== Segment start ==

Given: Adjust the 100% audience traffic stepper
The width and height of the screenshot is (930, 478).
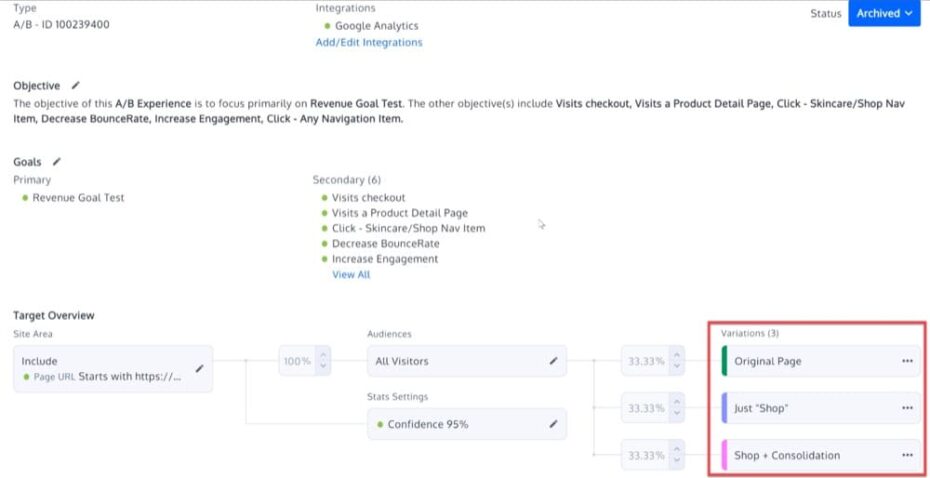Looking at the screenshot, I should [322, 361].
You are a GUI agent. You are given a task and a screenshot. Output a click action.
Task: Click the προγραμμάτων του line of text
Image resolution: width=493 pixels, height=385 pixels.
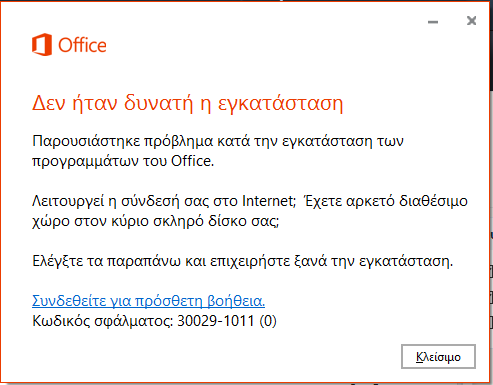click(123, 161)
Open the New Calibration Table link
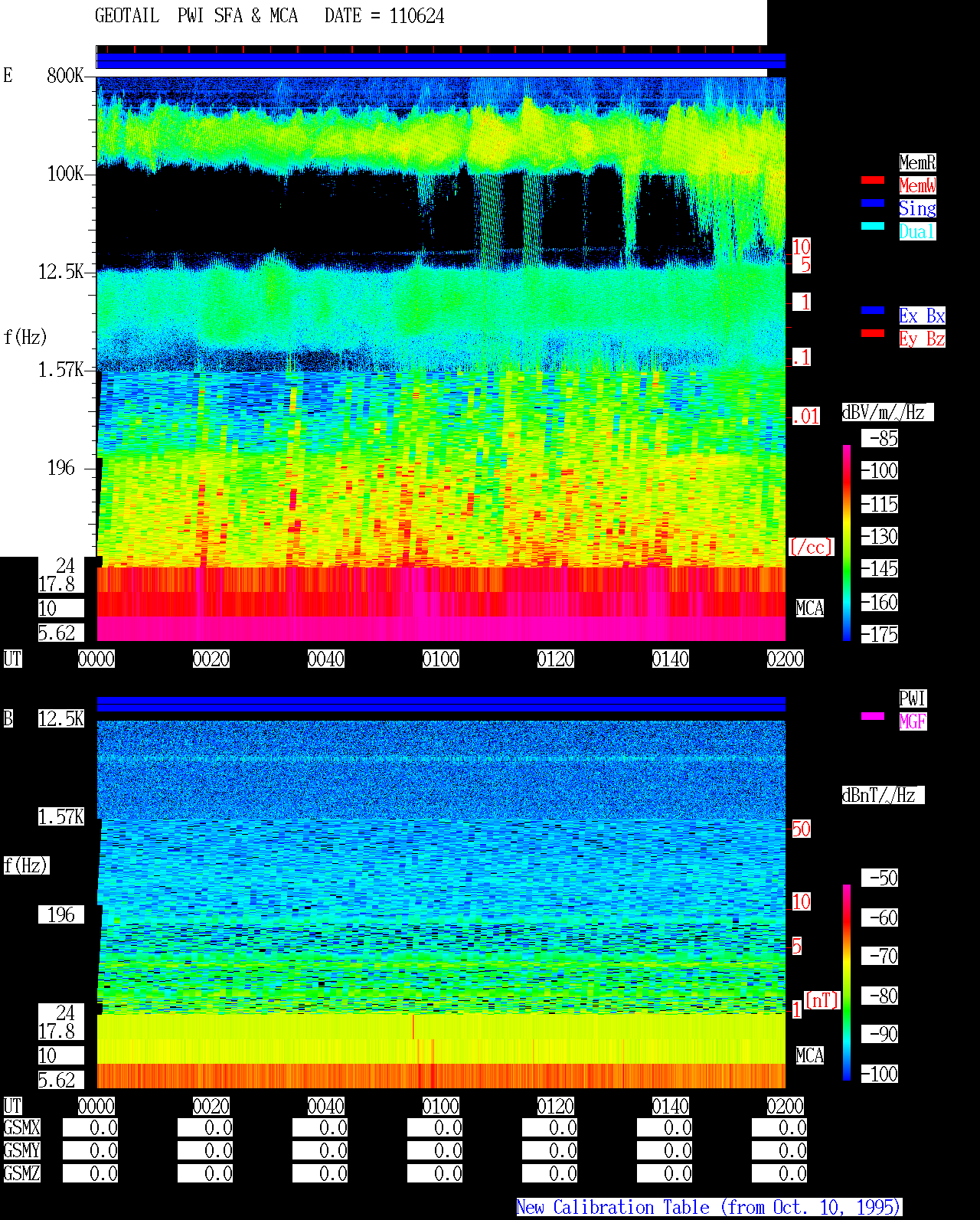 click(x=709, y=1207)
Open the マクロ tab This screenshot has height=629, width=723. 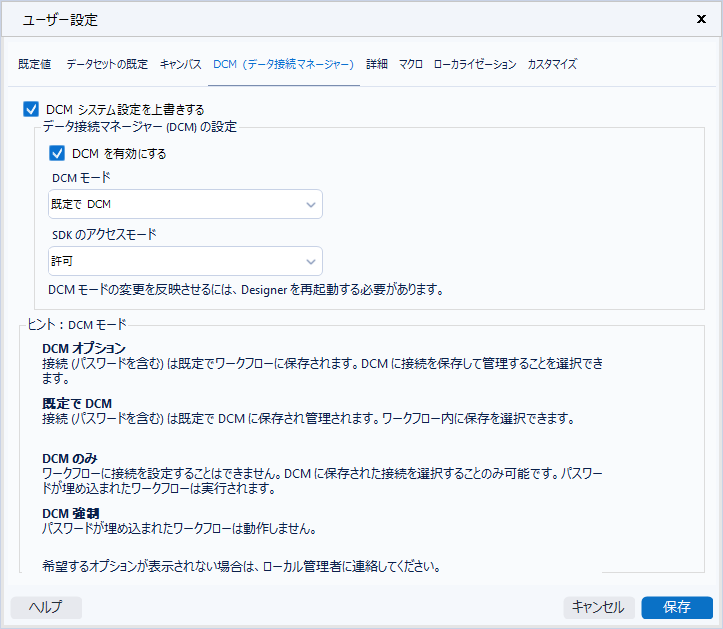[410, 64]
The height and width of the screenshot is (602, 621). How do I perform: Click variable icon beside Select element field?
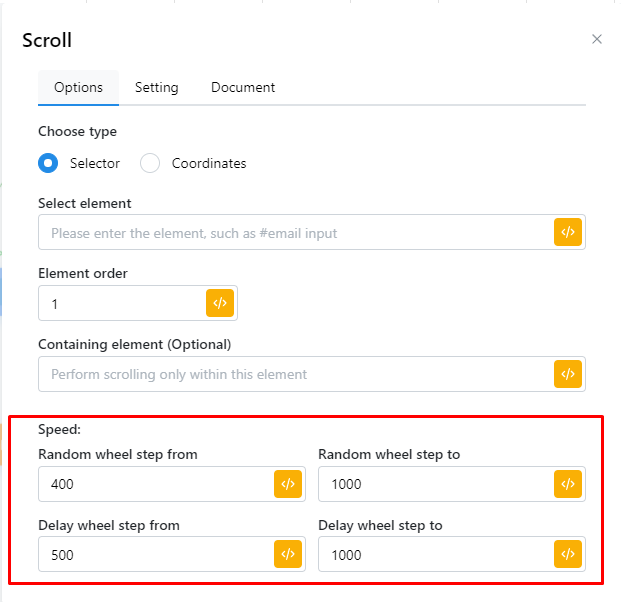point(568,232)
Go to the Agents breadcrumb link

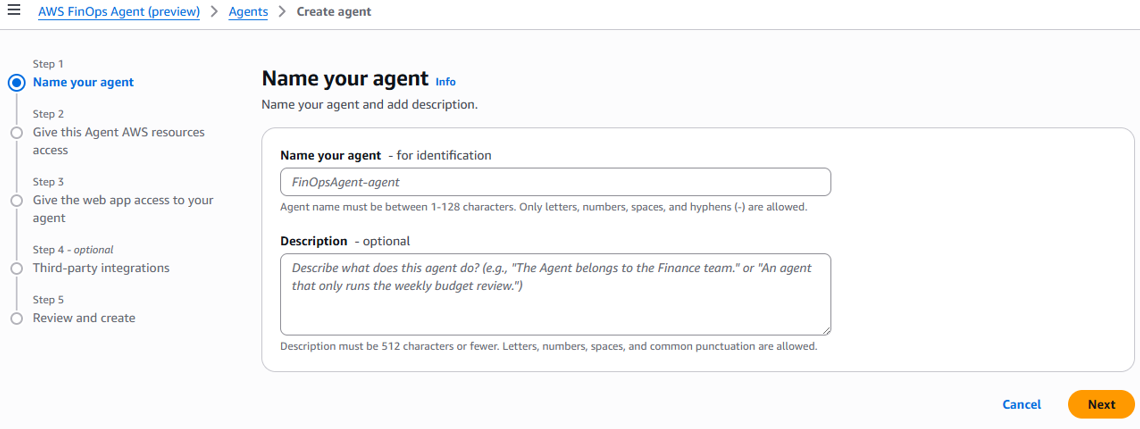(x=248, y=12)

== Segment end ==

Directions
Only the lines above starting with the line with "The width and" and going on through the line with "Task: Click the προγραμμάτων του line of text" belong in the answer; repeat them exactly, minus any picture.

Solution to the exercise
The width and height of the screenshot is (930, 478).
Looking at the screenshot, I should [322, 361].
You are a GUI agent. You are given a task and a screenshot. Output a click action.
Task: Click the προγραμμάτων του line of text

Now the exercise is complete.